Qu’est-il arrivé à Francis Girod, lui qui avait du mordant à ses débuts… Il continue pourtant à faire des films, alors que nombre de cinéastes de sa génération sont cloisonnés à la télévision. Ces derniers films, « Délit mineur » (1993), « Passage à l’acte » (1995), « Terminale » (1997), « Mauvais genre » (2001) – malgré l’excellente prestation de Robinson Stévenin pour ce dernier -, laissent un souvenir assez vague, un poil qualité France, solides comédiens et histoires pas très inventives. Le producteur Humbert Balsan – « Mon cow-boy » comme disait Yolande Moreau à la cérémonie des Césars -, s’est suicidé durant le tournage, on imagine aisément le malaise qu’il devait y avoir durant le tournage. Francis Girod – qui apparaît d’ailleurs non crédité en cinéaste -, adapte à nouveau un polar, utilise les fantasmes d’une Suisse riche en compromission, dans une vague historiette dans le monde du journalisme et de l’agro-alimentaire. L’idée bateau de l’amnésie, thème usé jusqu’à la corde dans bien des films de séries B et autres polars de la « Série Noire », est une manière assez artificielle de manipuler le spectateur, avec ses fausses pistes habituelles, et une réflexion sur la grande complexité de notre ami le cerveau – qui n’en fait qu’à ça tête -. Le réalisateur tente de disséquer une amitié ambiguë entre un Antoine de Caunes, assez subtil dans le rôle principal et Jean-Pierre Lorit, excellent dans l’ambivalence, que l’on n’avait plus vu curieusement sur grand écran depuis « Une affaire de goût » en 2000. Julien Rossi, un journaliste, se réveille du coma après une agression la nuit de la Saint-Sylvestre. Son médecin – l’ineffable Aurélien Recoing – lui explique qu’il a une amnésie totale de ses 60 derniers jours. Les bouleversements dans sa vie durant ses périodes sont évidemment nombreux tant dans sa vie affective – il a une nouvelle compagne jouée par Martina Gedecq, qui porte très bien la fourrure -, que professionnelle – il a démissionné de son journal -. Son ami de toujours Lucas Jäger – Jean-Pierre Lorit, donc -, semble lui dissimuler beaucoup d’éléments…

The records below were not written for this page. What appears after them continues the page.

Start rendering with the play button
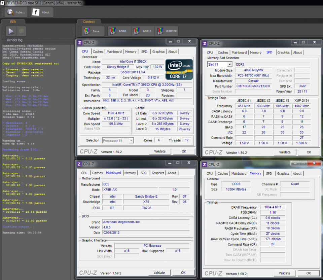This screenshot has height=280, width=323. [11, 31]
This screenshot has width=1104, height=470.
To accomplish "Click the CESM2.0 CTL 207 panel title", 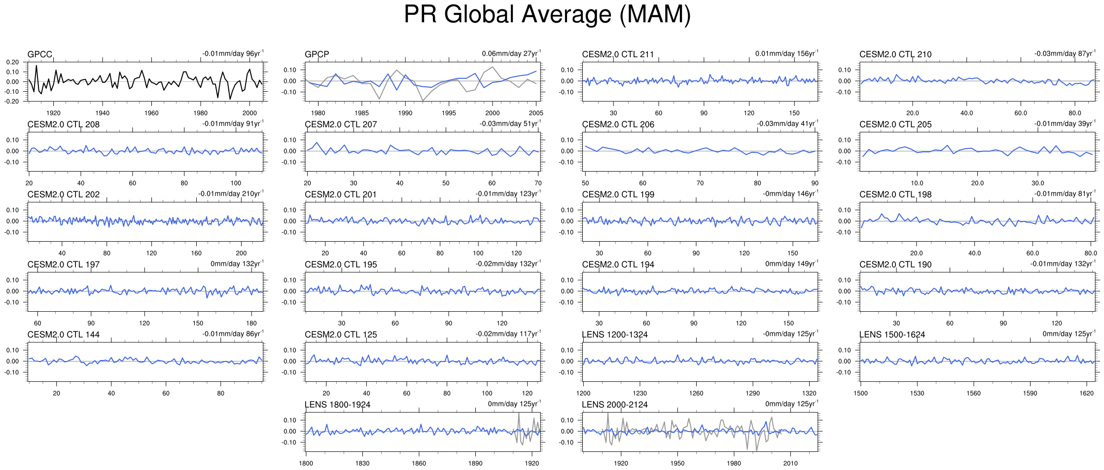I will point(340,124).
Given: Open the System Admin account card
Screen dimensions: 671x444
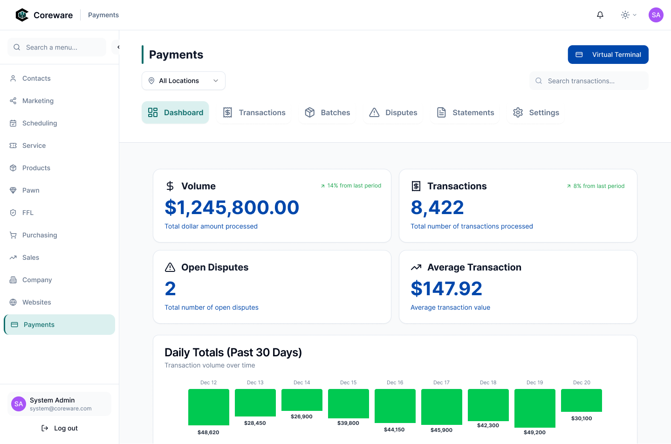Looking at the screenshot, I should 59,404.
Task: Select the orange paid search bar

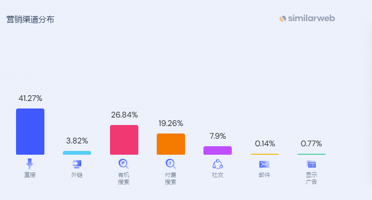Action: 171,144
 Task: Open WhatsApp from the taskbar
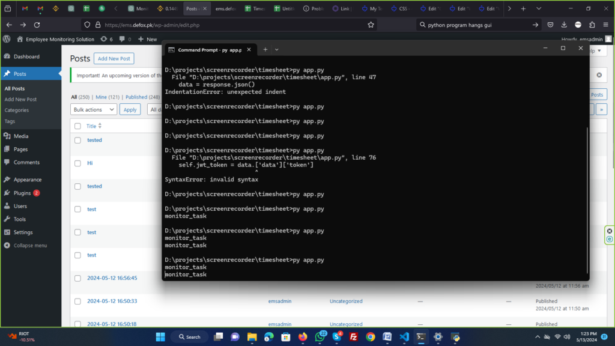tap(320, 337)
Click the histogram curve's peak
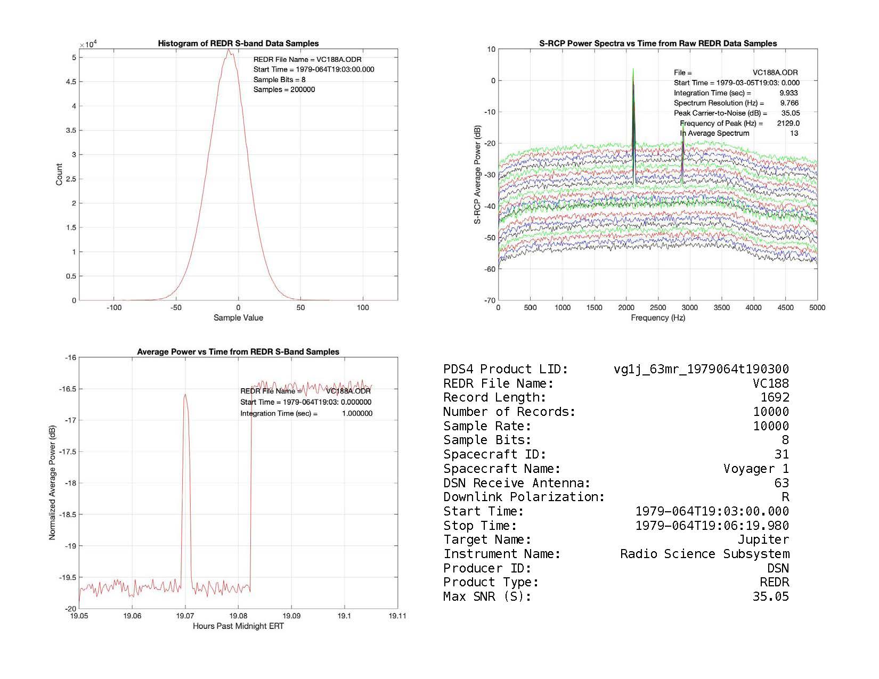Viewport: 879px width, 679px height. point(229,51)
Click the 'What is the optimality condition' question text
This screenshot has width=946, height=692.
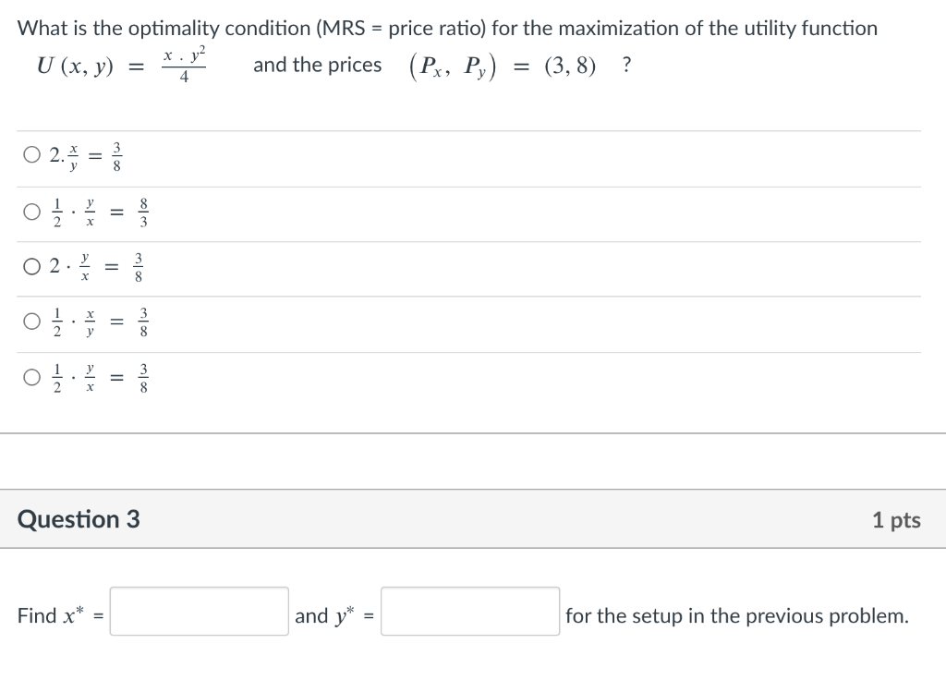(x=447, y=29)
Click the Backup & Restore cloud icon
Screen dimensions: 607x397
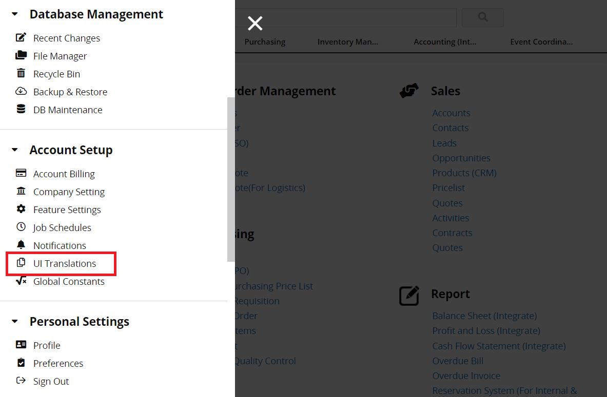pyautogui.click(x=21, y=91)
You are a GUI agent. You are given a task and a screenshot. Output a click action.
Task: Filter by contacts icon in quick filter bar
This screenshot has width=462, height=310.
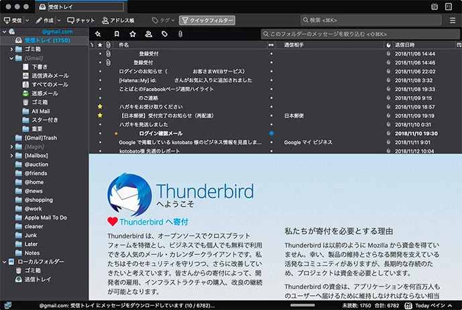point(148,34)
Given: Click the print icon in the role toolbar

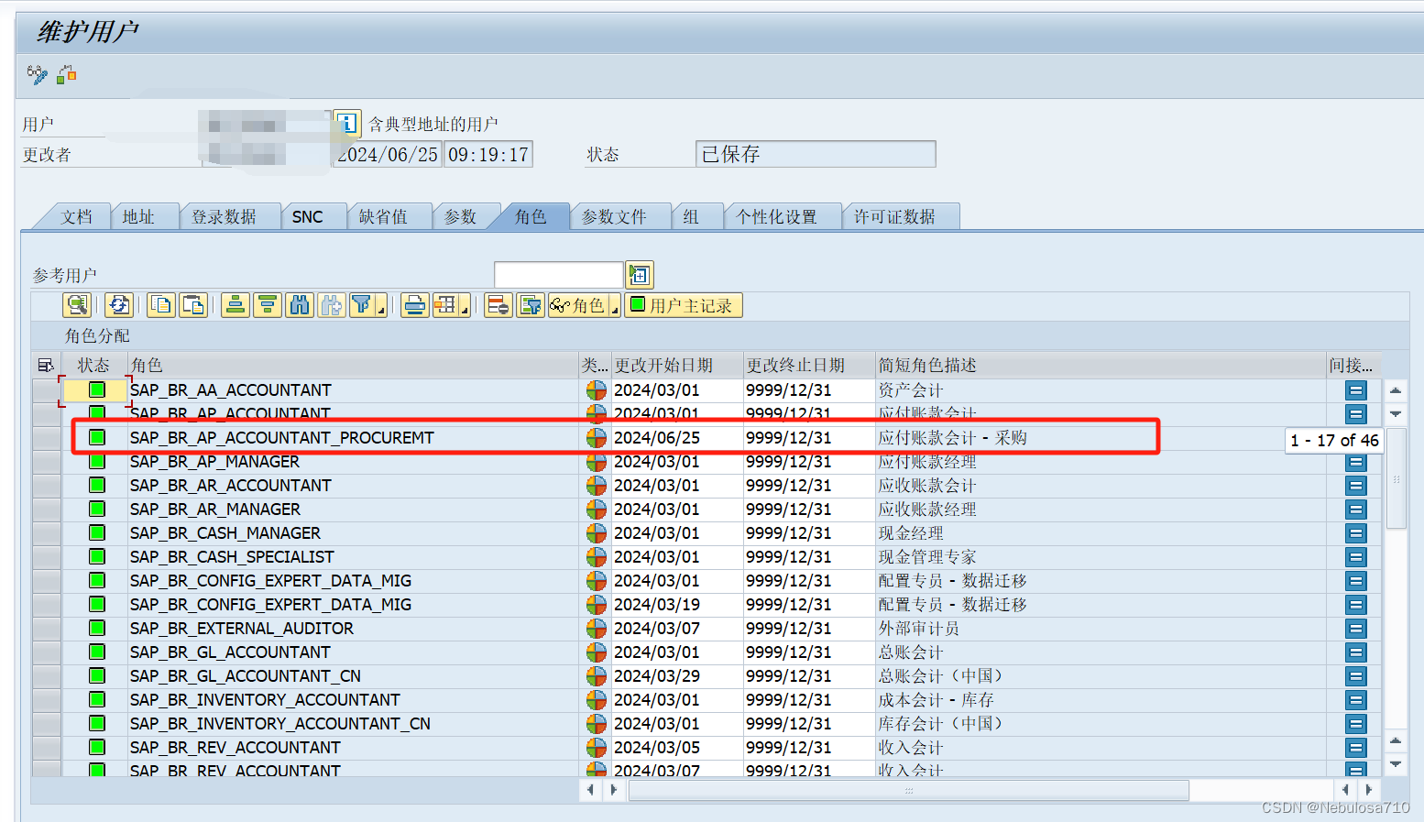Looking at the screenshot, I should (414, 304).
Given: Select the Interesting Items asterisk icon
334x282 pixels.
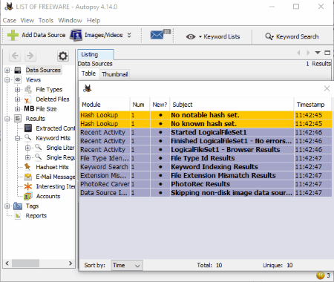Looking at the screenshot, I should point(28,186).
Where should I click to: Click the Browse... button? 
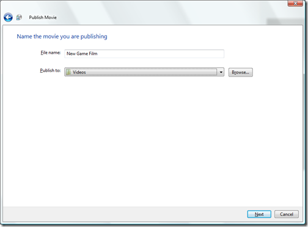pos(240,72)
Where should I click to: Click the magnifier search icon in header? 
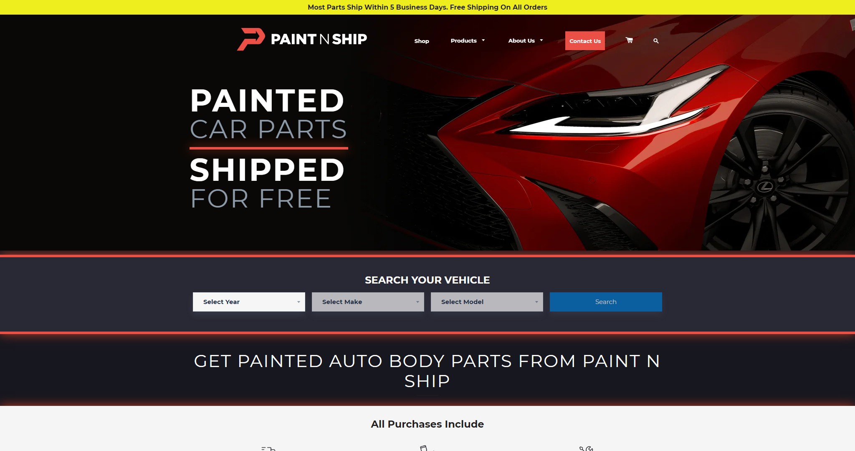coord(656,41)
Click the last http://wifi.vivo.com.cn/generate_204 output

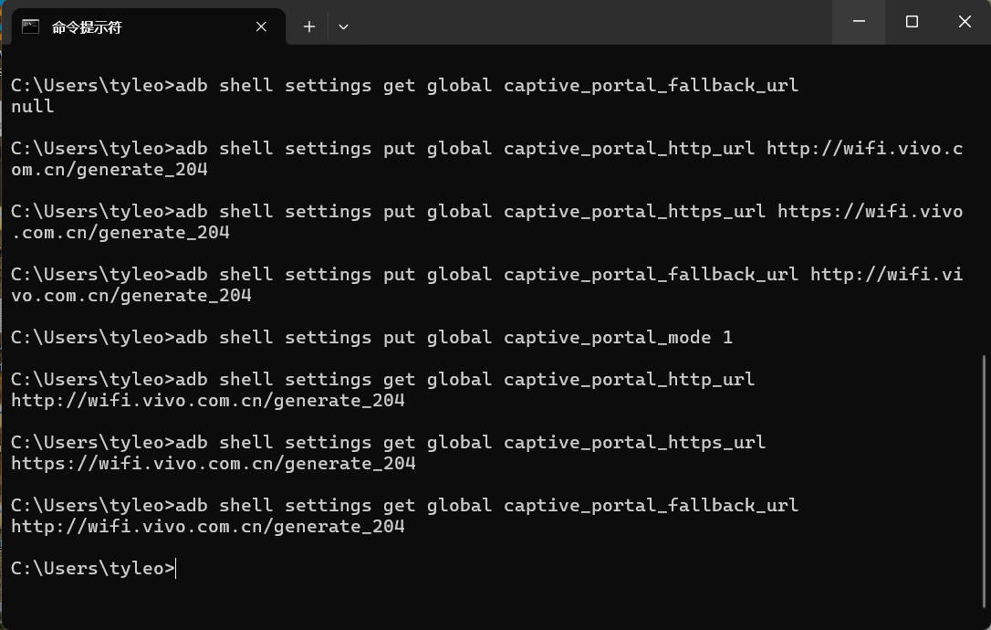click(x=208, y=526)
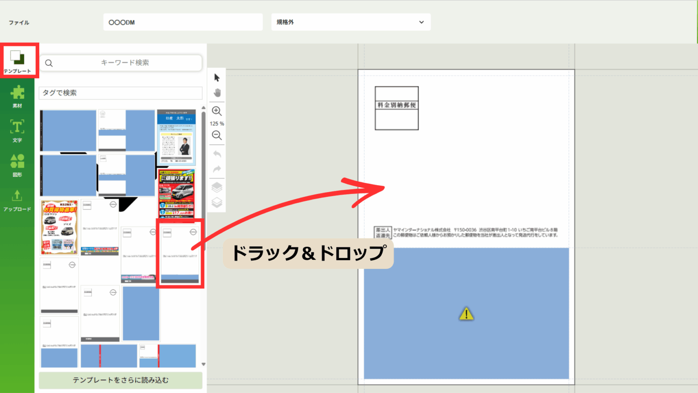This screenshot has width=698, height=393.
Task: Open the ファイル menu
Action: 19,23
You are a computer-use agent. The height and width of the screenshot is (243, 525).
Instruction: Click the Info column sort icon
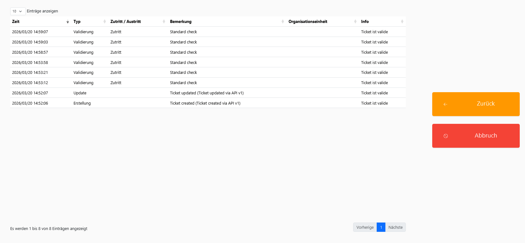coord(402,22)

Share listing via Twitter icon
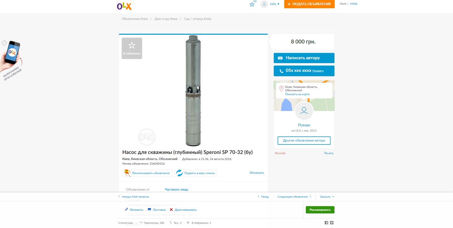coord(332,223)
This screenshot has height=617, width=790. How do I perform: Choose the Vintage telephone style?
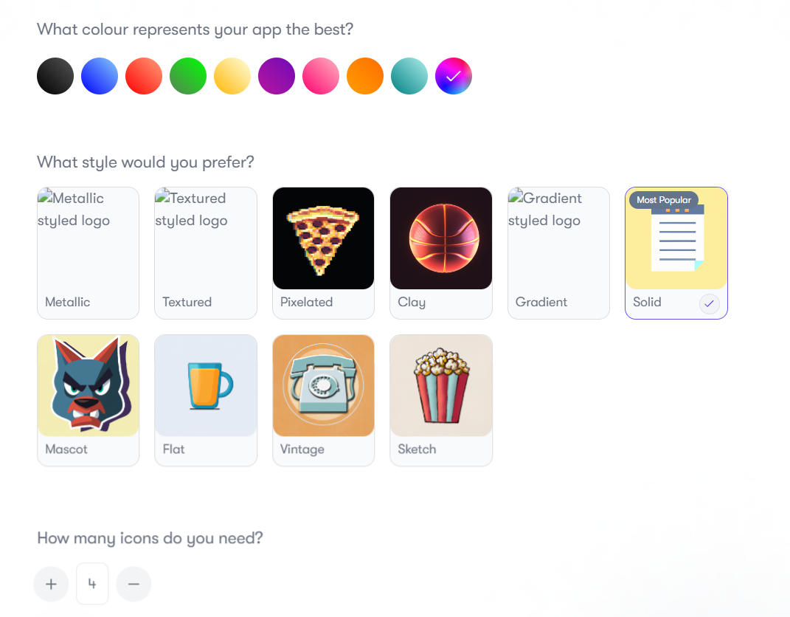(323, 400)
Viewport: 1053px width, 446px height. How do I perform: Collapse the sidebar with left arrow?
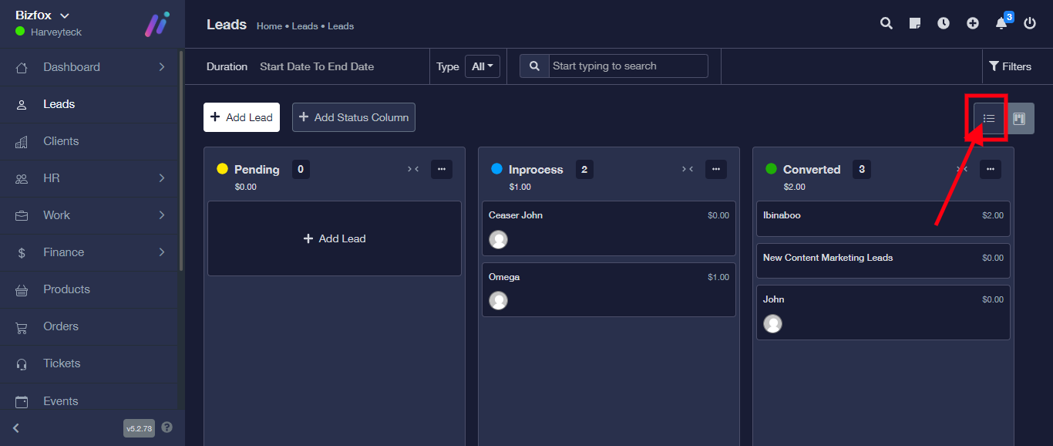pyautogui.click(x=16, y=428)
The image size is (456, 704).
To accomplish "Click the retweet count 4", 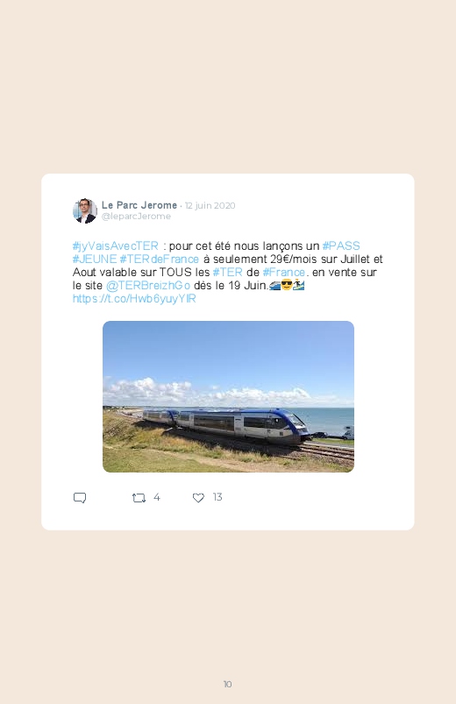I will click(156, 497).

Jean-Pierre Lorit & Antoine de Caunes
Les poncifs attachés au genre sont, hélas très présents, et certains personnages sont décrits à grands coups de serpe. L’intrigue est assez cousue de film blanc, et Antoine de Caunes cicatrise bien vite. On finit par se détacher assez vite, d’autant plus que la mise en scène privilégie le gros plan et les temps morts. Il y avait pourtant un ton, un réjouissant cynisme, à la manière du personnage de Marie-France Pisier en veuve « inconsolable » d’un chercheur qui s’est suicidé – touchante apparition de Claude Miller -, et un côté pas très aimables de certains protagonistes intéressants. Dans la distribution si l’on retrouve une Carole Bouquet impeccable, et la trop rare Christine Murillo en psy désabusée, mais l’excellent Hannz Zischler n’a strictement rien à faire -. Reste que Girod habile faiseur arrive tout de même à installer une atmosphère, Laurent Petitgirard se livre à un habile exercice de style, mais ça date énormément, à moins d’être nostalgique du film du dimanche soir à la TV dans les années 80. On aimerait retrouver Francis Girod dans un projet plus personnel.